▶ _PROBLEM DESCRIPTION_
Make an exact copy of the records below, leaving every image out.

▶ _INFORMATION SUPPLIED_
┄┄┄┄┄┄┄┄┄┄┄┄┄┄┄┄┄┄┄┄

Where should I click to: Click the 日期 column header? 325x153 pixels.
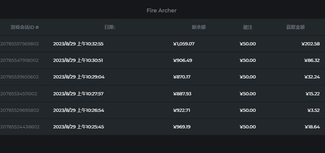click(x=110, y=27)
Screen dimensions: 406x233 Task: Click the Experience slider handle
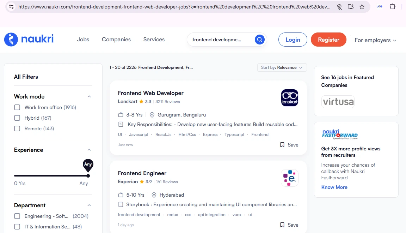[x=88, y=176]
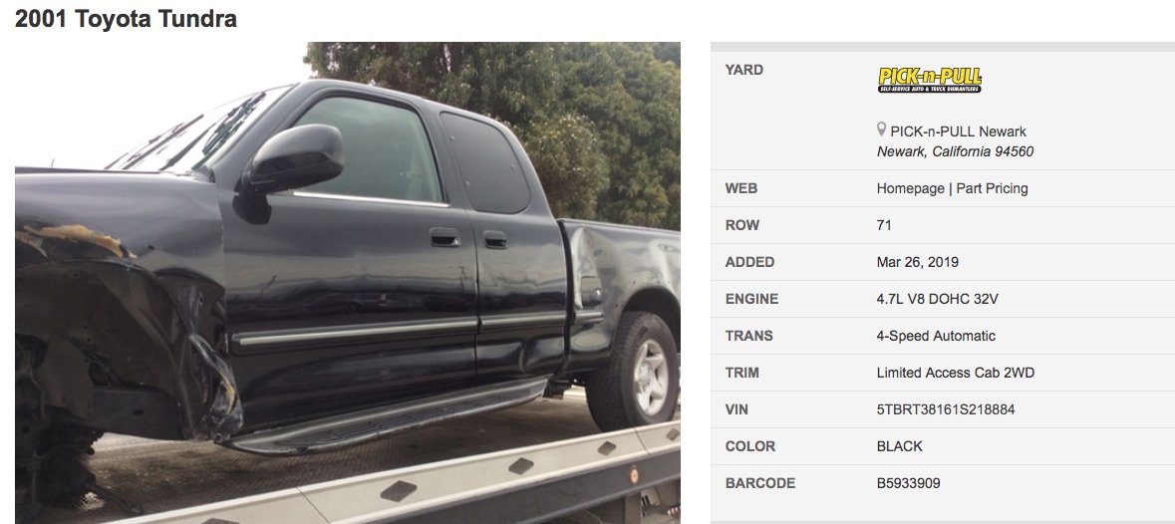Click the 4-Speed Automatic transmission value
This screenshot has width=1175, height=524.
pos(936,336)
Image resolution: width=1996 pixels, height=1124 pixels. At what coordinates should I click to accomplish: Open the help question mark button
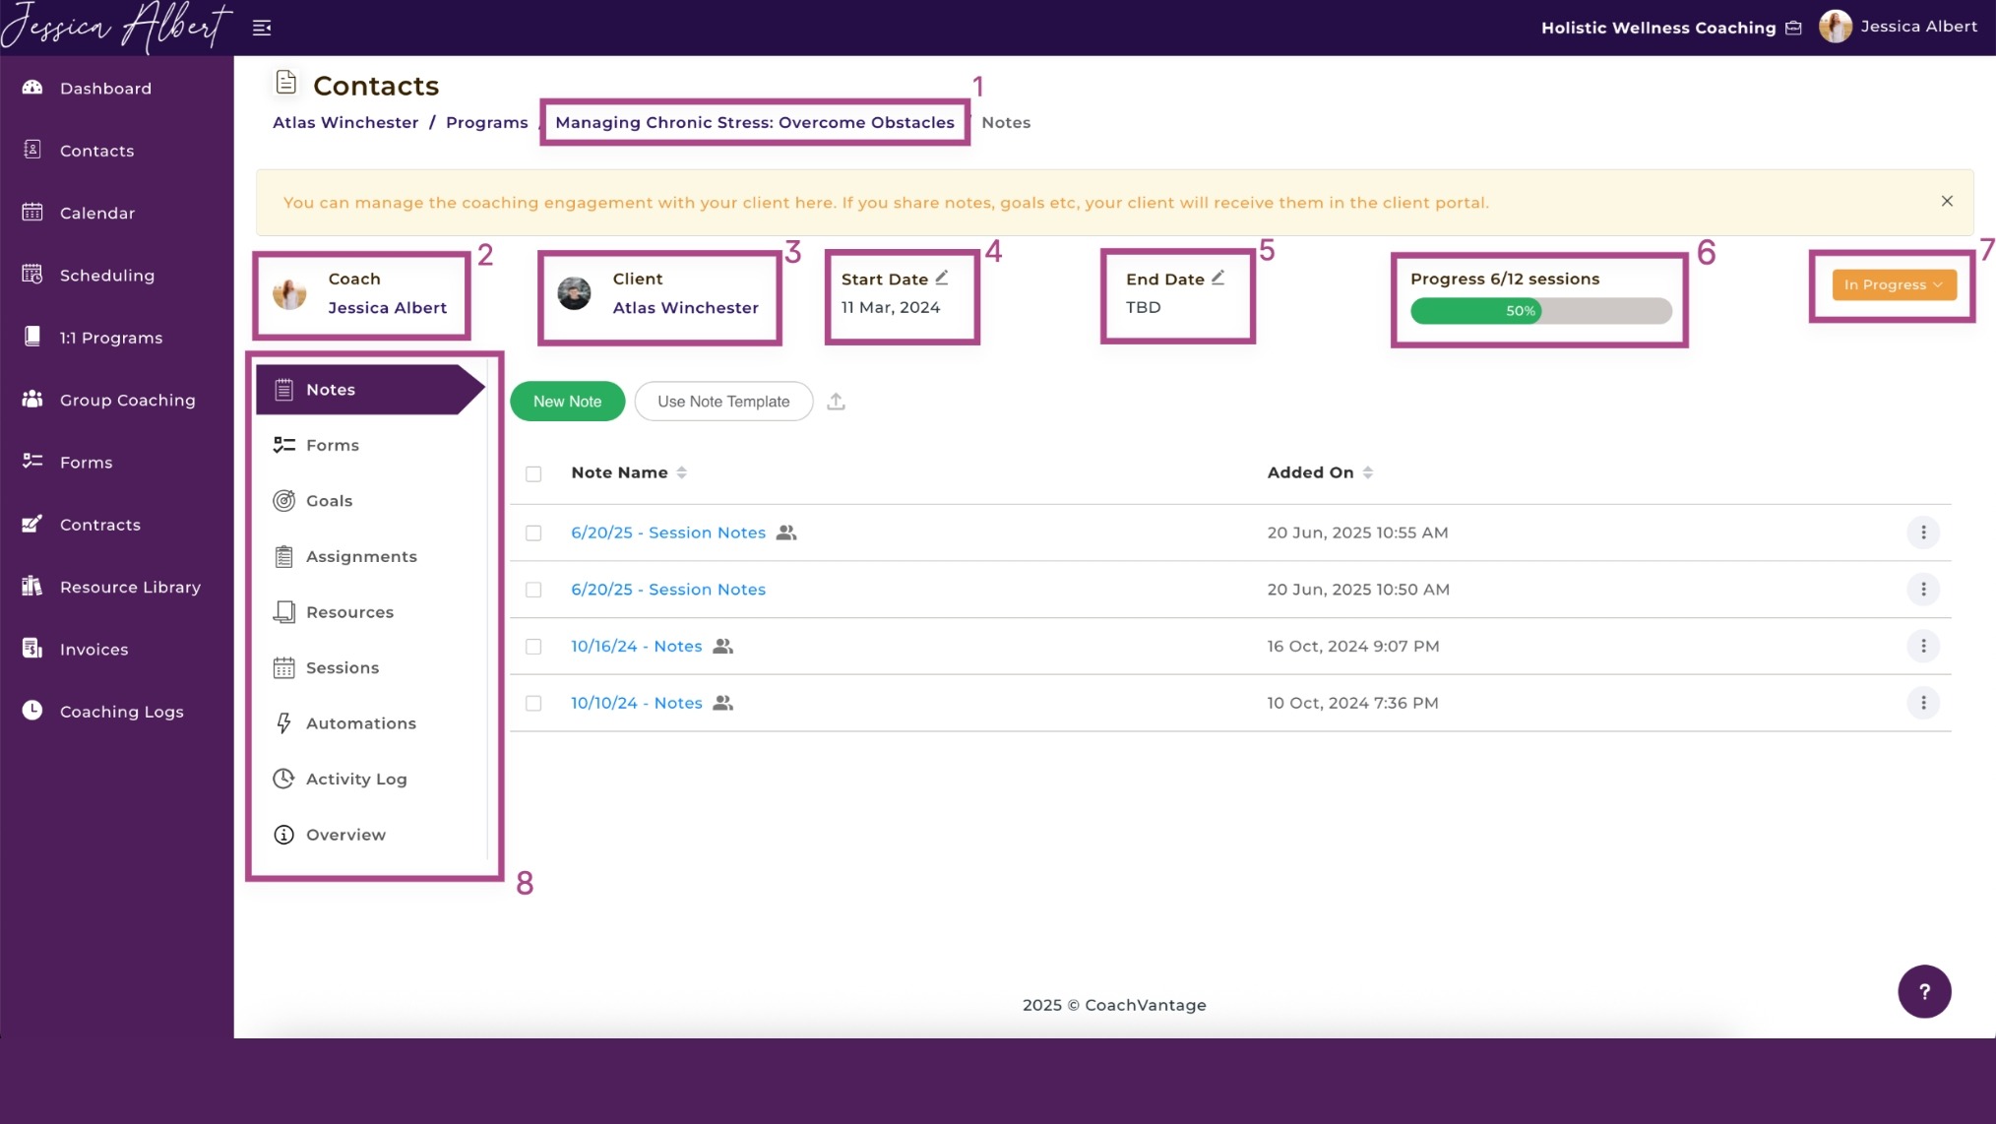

┄┄┄┄┄┄┄┄┄┄┄┄┄┄┄┄┄┄┄┄

▶ _PROBLEM SOLUTION_
Where should I click to: Click the 日期 column header? 325x153 pixels.
click(x=110, y=27)
Screen dimensions: 406x233 Task: Click the Experience slider handle
[x=88, y=176]
Click the 4-Speed Automatic transmission value
This screenshot has width=1175, height=524.
pos(936,336)
Image resolution: width=1996 pixels, height=1124 pixels. At what coordinates should I click to accomplish: Open the help question mark button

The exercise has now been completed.